Outside the residents' doors at the Heisinger Bluffs retirement home, American flags sit in wreaths, plants, baskets and vases. Some doors are decorated with homemade, smiling bug decorations, colored red, white and blue, and covered in stars and stripes.

For the past nine months, West Elementary School second-grader Anderson Naught has been dropping off gifts — most of them patriotic-themed — to more than 70 residents at Heisinger Bluffs.

Each month, Anderson and his grandmother, Linda Eisinger, drop off the treats at every door while the residents are away so they will return to a special surprise.

If you ask Anderson why he decided to start bringing these gifts to the residents, his answer is simple: "To make them happy."

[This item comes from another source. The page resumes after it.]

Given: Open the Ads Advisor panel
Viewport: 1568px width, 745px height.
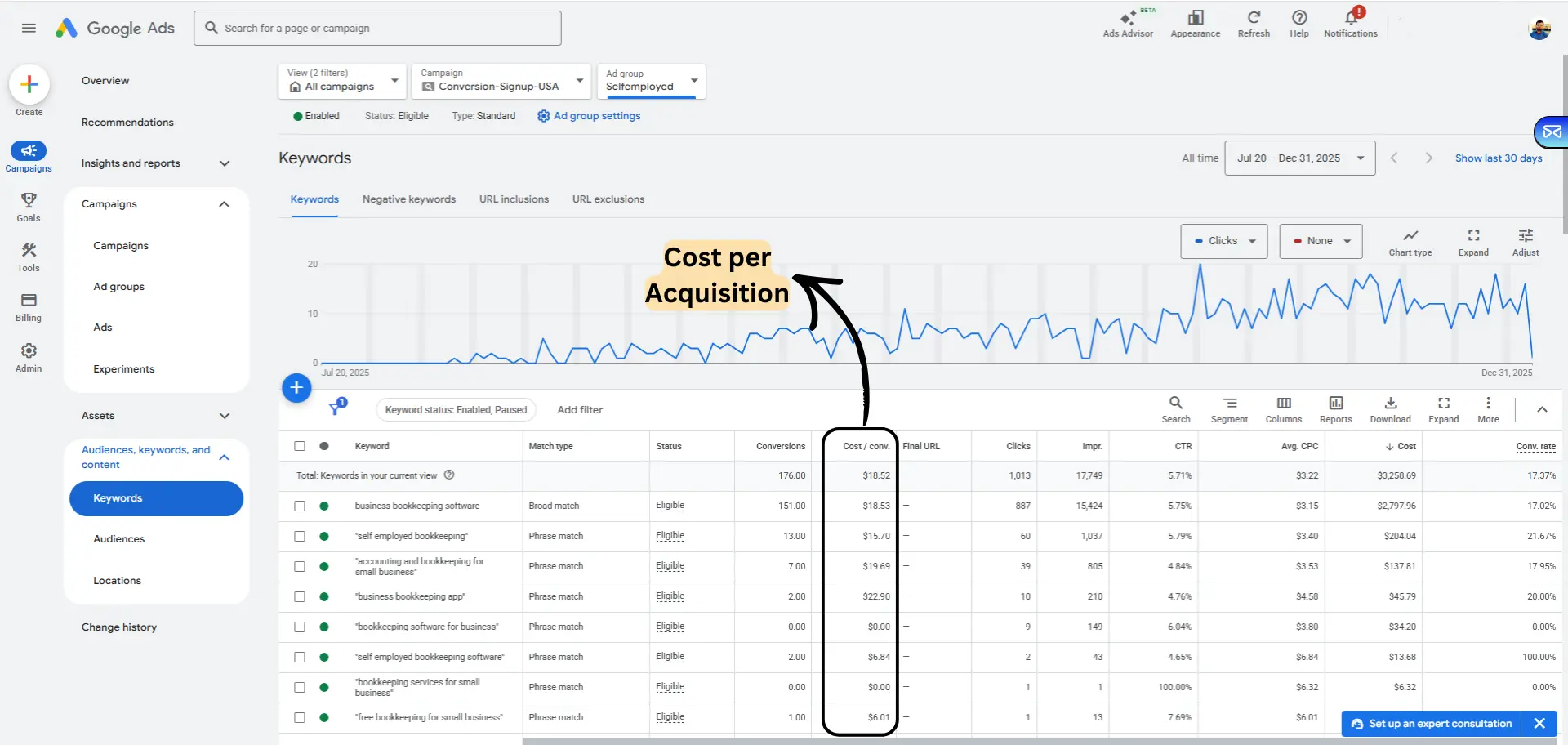Looking at the screenshot, I should [1128, 23].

Many of the gifts are homemade items made by Eisinger's friend, Charlotte Dudenhoeffer, who Anderson calls "G-ma Charlotte." Anderson and Eisinger add candy to the items and deliver them.

It all started when Anderson asked one day if he could bring a gift to his great-grandparents and a few of his great-grandparents' neighbors who live at Heisinger Bluffs.

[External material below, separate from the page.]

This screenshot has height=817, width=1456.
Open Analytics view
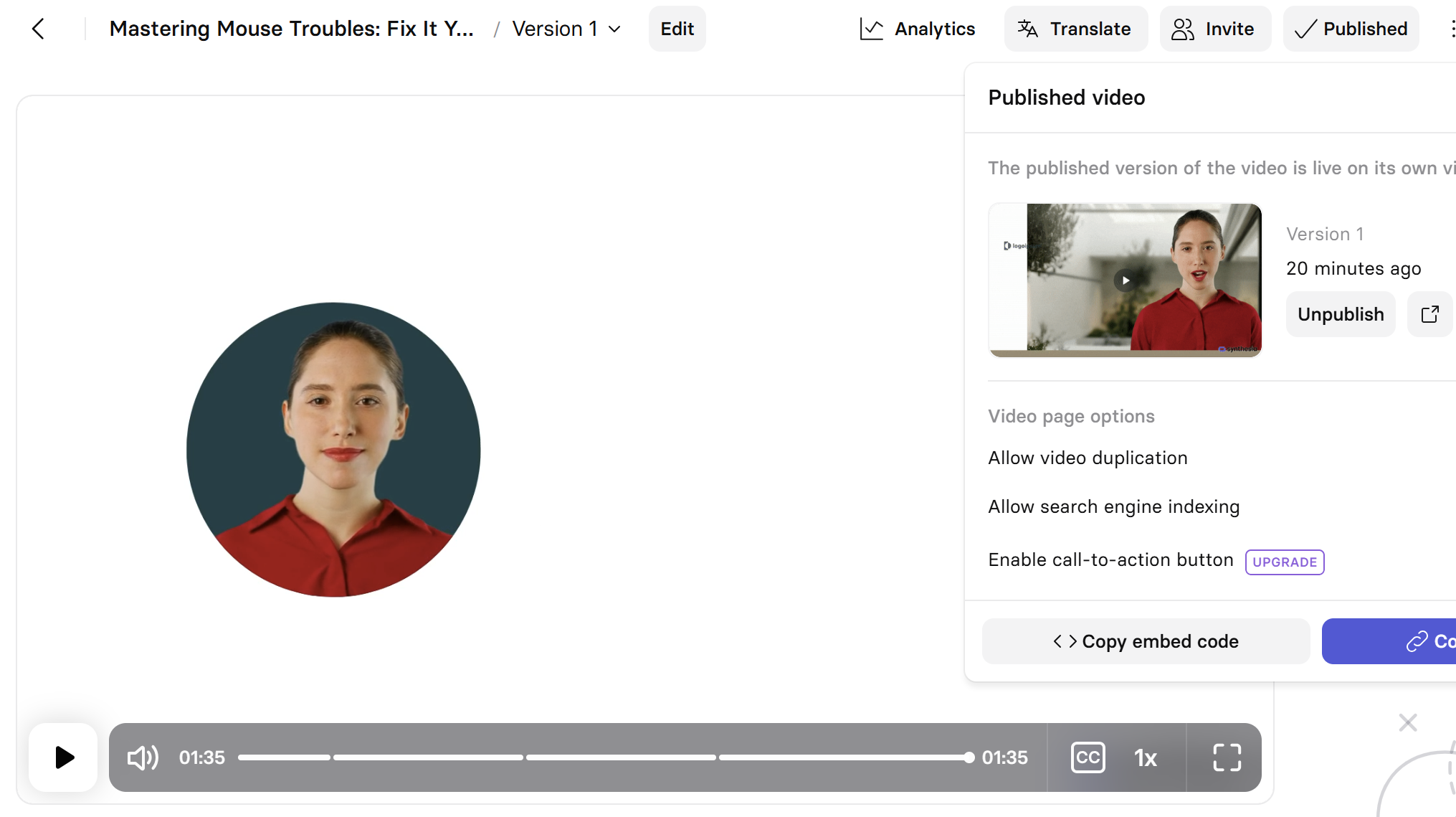(918, 29)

"Then, the ball started rolling," Dudenhoeffer said. "It went from a few neighbors to 72."

Some of the gifts they've given the residents over the past few months are the patriotic bug decorations, American flags with a flyer on flag etiquette, and poppies with a story about Flanders Field, where poppies memorialized the deaths of American soldiers.

On Thursday, Anderson and Eisinger dropped off cups decorated with flowers and photos of a bald eagle with candy, a note about the history of the bald eagle, and a card that says, "From Anderson Naught, Great Grandson of Don and Kas Eisinger."

"The residents have been so impressed with this young man and his gifts of kindness," Dudenhoeffer said. "Many of these residents are veterans that truly appreciate being remembered."

A few months ago, Anderson was recognized for his acts of kindness from the Veterans of Foreign Wars Basinger/Sone Memorial Post 1003 and VFW Auxiliary, who surprised him with a certificate for his efforts to bring happiness to others.

Heisinger resident Vera Backman said everybody looks forward to receiving the gifts each month, and it means a lot to them for Anderson to take the time to brighten their days.

"In the evening, at supper time, you'll hear people chit chat about how they got their little treat for the month," she said.

After talking to Anderson and finding out he likes cars, Backman, who runs a "Sewing for a Cause" group at Heisinger, made him a pillow with cars on it as a way to thank him and return the favor.

"His family gave me a picture of him with the pillow, and I thought that was really sweet and put it on the bulletin board so everybody could see it," Backman said.

Anderson has also received many heartfelt letters from residents, thanking him for thinking of them.

"He has gotten lots of really nice notes, and his mom saves all those so someday when he's an adult, he can look back and teach his kids to do something like this," Eisinger said. "I think it's very, very special to him."